Mr. McConnell seems to view the liability shield as the single most important part of the aid plan and has consistently stuck to his guns on that issue over the past several months.  On the brighter side, Senators Angus King and Lindsey Graham are working on a bipartisan liability proposal.  Senator King said they hope to produce a compromise bill that “will equally dissatisfy both sides but get us to a place where we can pass the bill because the American people need this bill.”

The pandemic relief bill is being paired with a spending bill, which has created a time-consuming morass.  The House today is expected to approve a  a 7-day continuing resolution (CR), thus extending the deadline for a U.S. government shutdown from this Friday (Dec 11) until next Friday (Dec 18).  That would give Congress an extra week to try to pass a combined omnibus spending bill and pandemic aid bill.

Boris Johnson is stonewalled by unified EU position on Brexit — Prime Minister Johnson is traveling to Brussels to meet with European Commission President Ursula von der Leyen today to see if there is any way around the current deadlock in the Brexit talks.  Mr. Johnson may have trouble making any headway because the EU is presenting a united front and is preventing Mr. Johnson from trying to pick off concessions from individual leaders such as German Chancellor Merkel or French President Macron.

In addition, the EU at its 2-day summit that begins on Thursday does not even have Brexit on its agenda, giving Mr. Johnson another indication that national leaders are not going to get involved with the detailed Brexit negotiations.

Mr. Johnson seems willing to blow past the Thursday-Friday EU Summit in an attempt to wrangle some last-minute concessions.  The markets still seem to expect a last-minute deal before year-end regardless of the current histrionics.  GBP/USD on Monday fell to a 2-1/2 week low but mostly recovered and remains near the top of the October/November rally.

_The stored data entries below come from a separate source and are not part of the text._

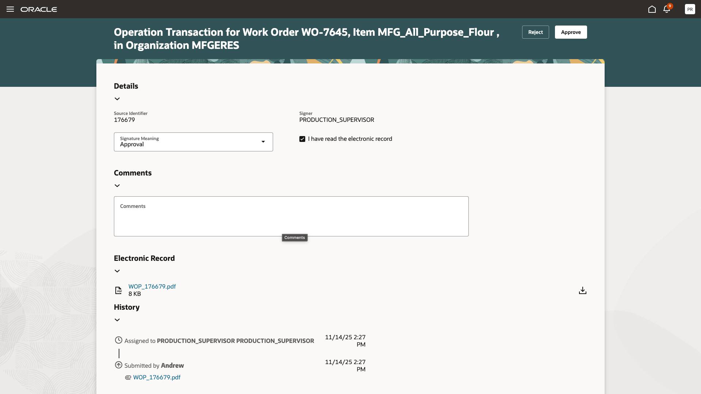The image size is (701, 394).
Task: Download the WOP_176679.pdf electronic record
Action: click(x=582, y=290)
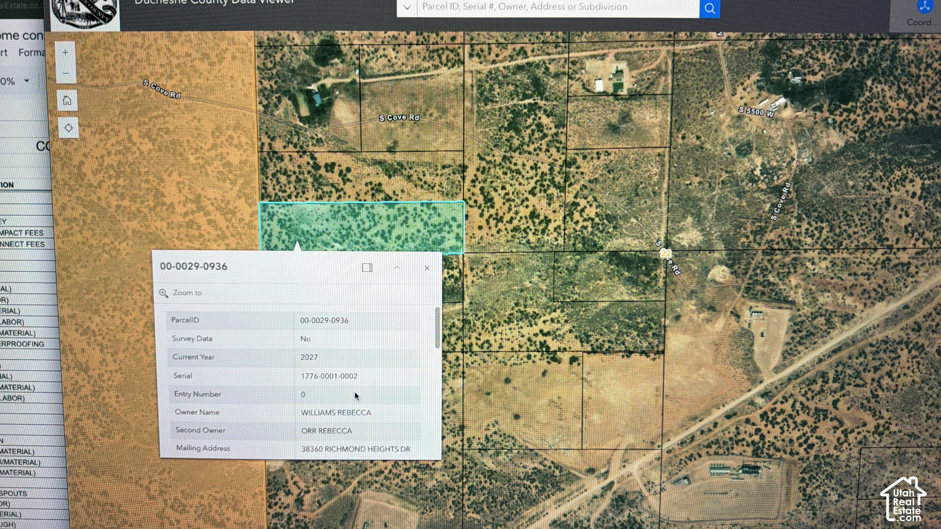Click the Zoom to magnifier icon

click(x=164, y=293)
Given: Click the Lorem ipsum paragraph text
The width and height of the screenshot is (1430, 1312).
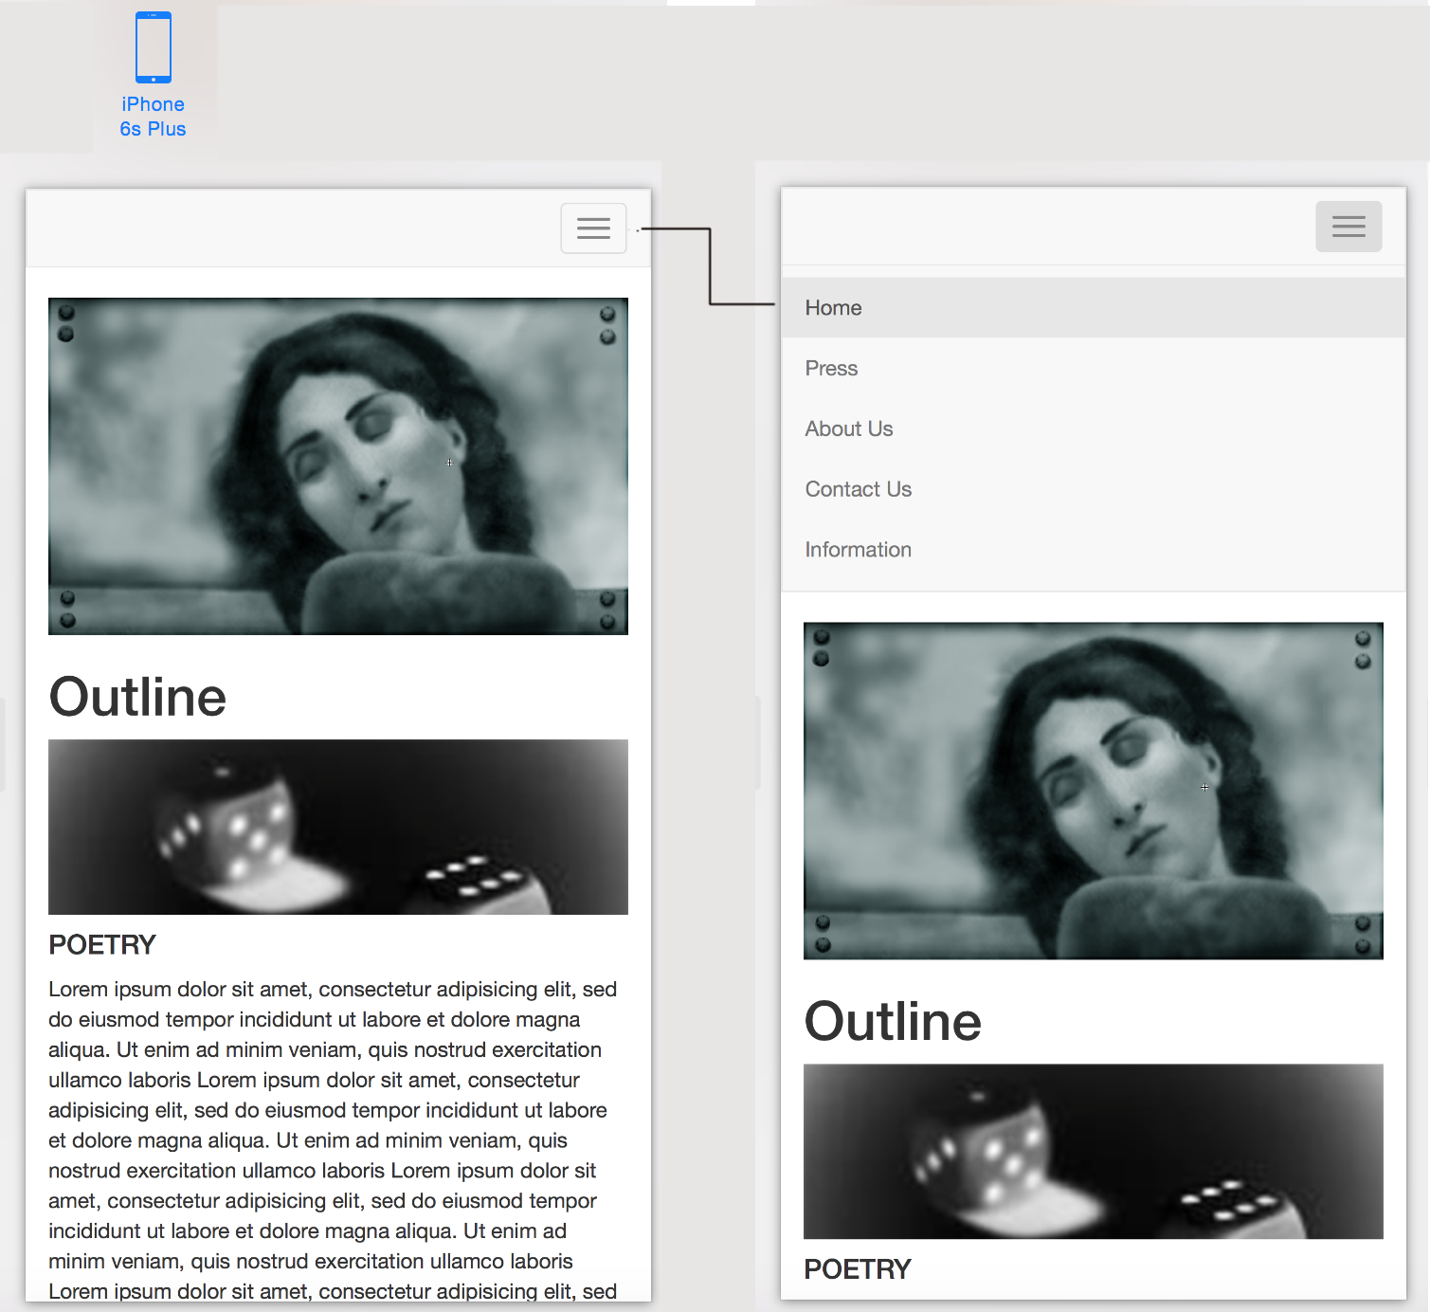Looking at the screenshot, I should [x=332, y=1139].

U.S. JOLTS job openings expected to lose ground — The consensus is for today’s Oct JOLTS job openings report to show a decline of -136,000 to 6.300 million, more than reversing September’s +84,000 increase to 6.436 million.  Businesses in October likely cut back on looking for new employees due to uncertainty caused by the surge in the pandemic.

Job openings have risen sharply by 1.440 million from April’s pandemic low, but have recovered only 71% of the 2.016 million loss seen during the pandemic.  Job openings would have to increase by another 576,000 from the current level to match January’s pre-pandemic level of 7.012 million.  Last Friday’s Nov payroll report of +245,000 was substantially weaker than the consensus of +460,000, suggesting that hiring is fizzling out due to uncertainty about the pandemic surge.

10-year T-note auction to yield near 0.92% — The Treasury today will sell $38 billion of 10-year T-notes in the first of two reopenings of the 5/8% 10-year T-note of November 2030 that the Treasury first sold last month.

The 10-year T-note yield yesterday closed slightly lower at 0.92%, which is just 6 bp below last Friday’s 8-3/4 month high of 0.98%.  The 10-year yield has been pushing the psychological 1.00% level on expectations for the economy to begin to return to normal in mid-2021 when Covid vaccines become widely available.

The 12-auction averages for the 10-year are as follows:  2.44 bid cover ratio, $9 million in non-competitive bids, 5.3 bp tail to the median yield, 40.5 bp tail to the low yield, and 55% taken at the high yield.  The 10-year T-note is mildly below average in popularity among foreign investors and central banks.  Indirect bidders, a proxy for foreign buyers, have taken an average of 60.0% of the last twelve 10-year T-note auctions, which is mildly below the median of 63.1% for all recent Treasury coupon auctions.